Senada dengan hal itu, Kakanwil Kemenkumham Kalimantan Selatan (Kalsel) Lilik Sujandi juga menyampaikan hal yang ditekankan oleh Sekretaris Ditjen Pemasyarakatan, Heni Yuwono pada kegiatan Sosialisasi Juklak Pemenuhan Hak Bersyarat Narapidana yang digelar secara daring.
“Pemasyarakatan telah memasuki pemajuan melalui penetapan UU Pemasyarakatan yang baru. Para Insan Pemasyarakatan Kalsel harus merespon dan mempersiapan dengan baik agar cita-cita serta harapan pemberlakuan undang-undang tersebut semakin cepat diimplementasikan,” pungkas Lilik.
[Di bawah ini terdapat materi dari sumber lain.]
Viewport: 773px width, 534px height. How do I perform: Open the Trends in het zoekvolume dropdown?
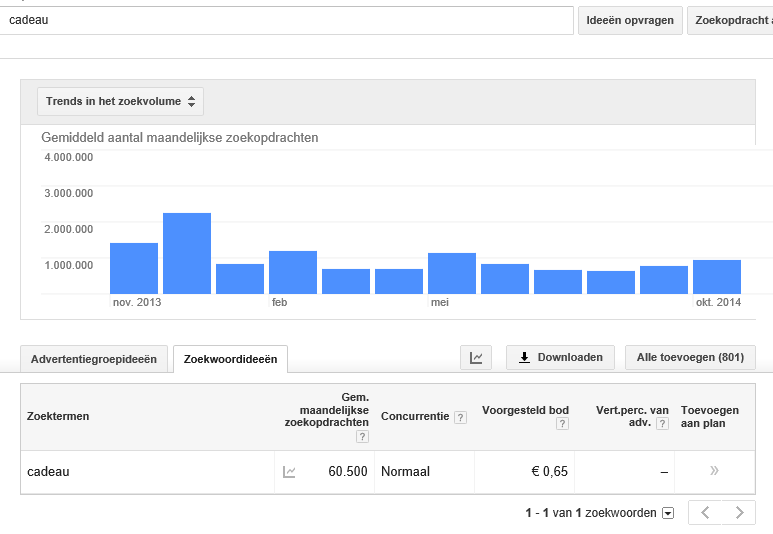(120, 102)
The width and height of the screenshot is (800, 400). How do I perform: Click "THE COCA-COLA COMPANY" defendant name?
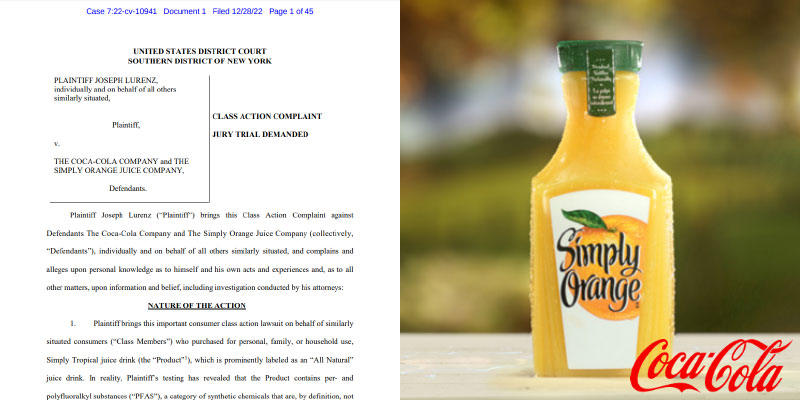click(x=96, y=161)
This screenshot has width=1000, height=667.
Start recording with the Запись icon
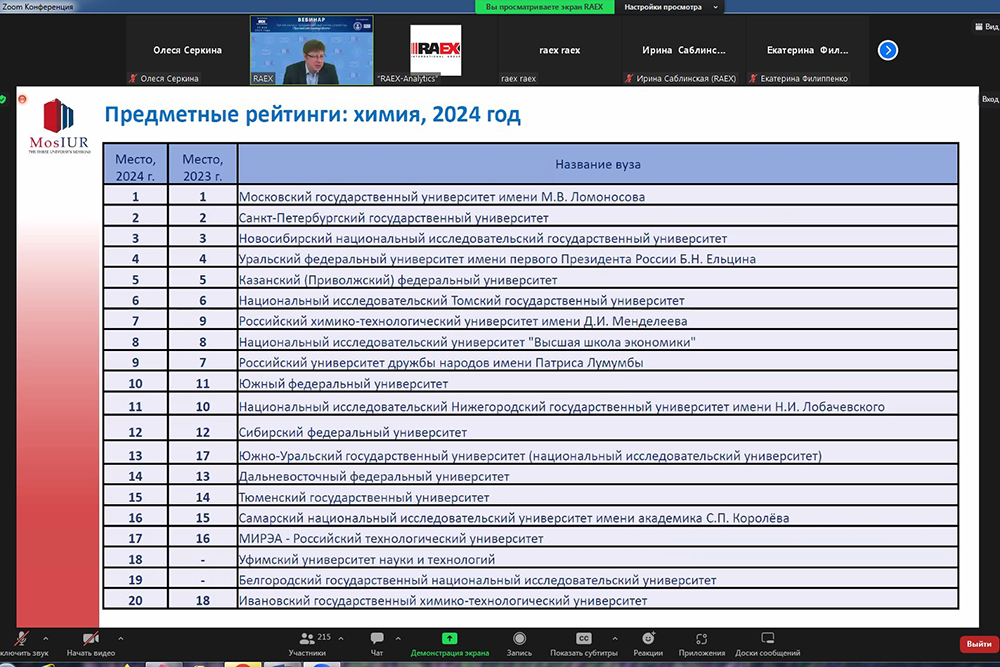coord(519,640)
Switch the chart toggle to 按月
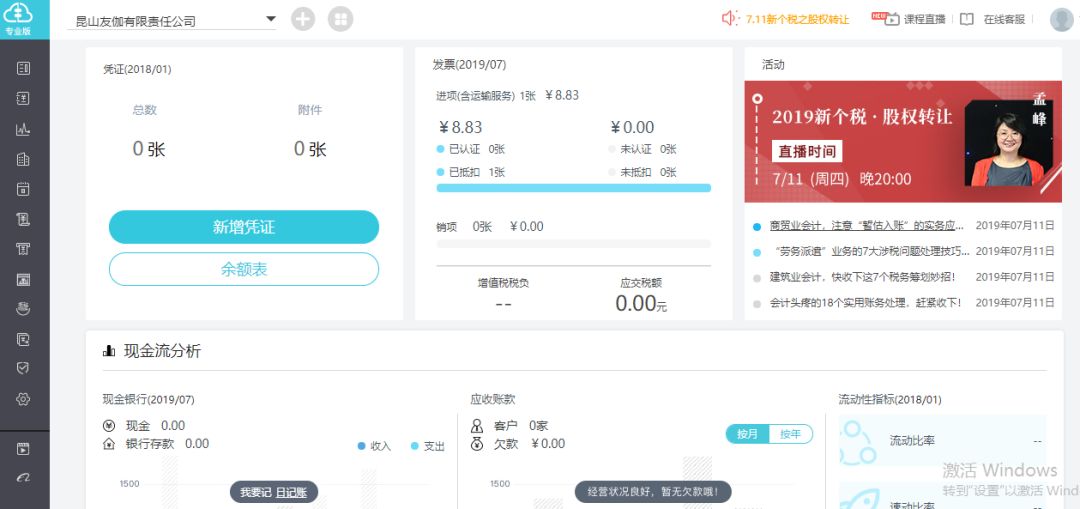This screenshot has height=509, width=1080. pos(748,434)
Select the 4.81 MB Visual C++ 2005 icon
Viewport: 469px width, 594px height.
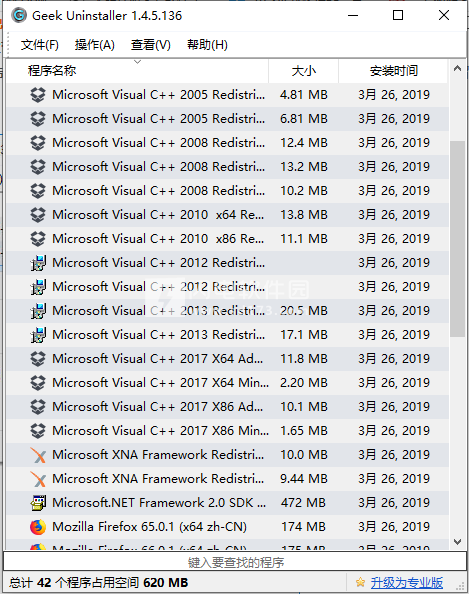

Kegiatan ini diikuti langsung oleh Kepala Divisi Pemasyarakatan, Sri Yuwono sebagai perwakilan Kepala Kantor Wilayah, para Pejabat Administrator dan Pengawas serta staf Divisi Pemasyarakatan Kantor Wilayah.
UU Nomor 22 Tahun 2022 ini merupakan subsistem peradilan pidana yang dalam penyelenggaraannya meliputi penegakan hukum di bidang perlakuan terhadap tahanan, anak, dan warga binaan.
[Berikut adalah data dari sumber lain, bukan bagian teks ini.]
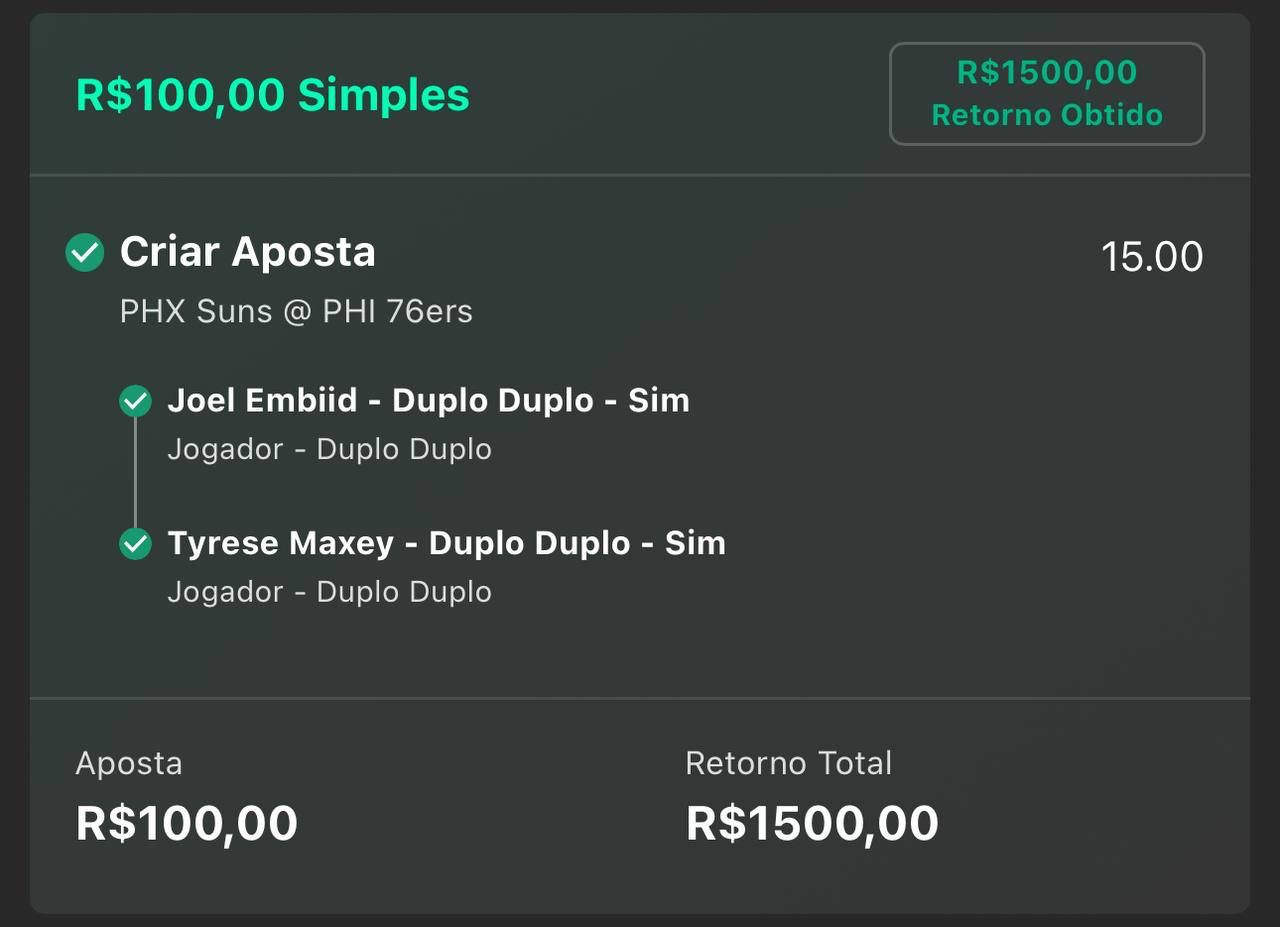Click the R$100,00 stake amount at bottom
This screenshot has width=1280, height=927.
(x=187, y=824)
Sehingga secara langsung mencabut Undang-Undang Nomor 12 Tahun 1995 tentang Pemasyarakatan sudah tidak sesuai lagi dengan perkembangan hukum masyarakat, dan belum sepenuhnya mencerminkan kebutuhan pelaksanaan sistem pemasyarakatan.
Dalam ketentuan lain yang juga mengatur mengenai hak dan kewajiban tahanan dan narapidana sebagaimana dijelaskan di Pasal 7-8 yang meliputi hak WBP dalam menjalankan ibadah sesuai dengan agama atau kepercayaannya.
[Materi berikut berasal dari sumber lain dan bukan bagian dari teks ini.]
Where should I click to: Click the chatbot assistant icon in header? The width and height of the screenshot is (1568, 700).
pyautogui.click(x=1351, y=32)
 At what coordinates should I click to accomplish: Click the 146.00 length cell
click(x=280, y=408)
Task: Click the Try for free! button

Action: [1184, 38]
Juga mendapatkan perawatan, baik jasmani maupun rohani, mendapatkan pendidikan, pengajaran, dan kegiatan rekreasional, serta kesempatan mengembangkan potensi.
Maupun mendapatkan pelayanan kesehatan dan makanan yang layak sesuai dengan kebutuhan gizi, mendapatkan layanan informasi, mendapatkan penyuluhan hukum dan bantuan hukum.
Berikutnya, menyampaikan pengaduan dan/atau keluhan, mendapatkan bahan bacaan dan mengikuti siaran media massa yang tidak dilarang, mendapatkan perlakuan secara manusiawi dan dilindungi dari tindakan penyiksaan, eksploitasi, pembiaran, kekerasan, dan segala tindakan yang membahayakan fisik dan mental.
Kemudian, mendapatkan pelayanan sosial dan menerima atau menolak kunjungan dari keluarga, advokat, pendamping, dan masyarakat.
Sedangkan pada Pasal 8 yang mengatur kewajiban WBP yaitu mentaati peraturan tata tertib, mengikuti secara tertib program Pelayanan, memelihara perikehidupan yang bersih, aman, tertib, dan damai dan menghormati hak asasi setiap orang di lingkungannya.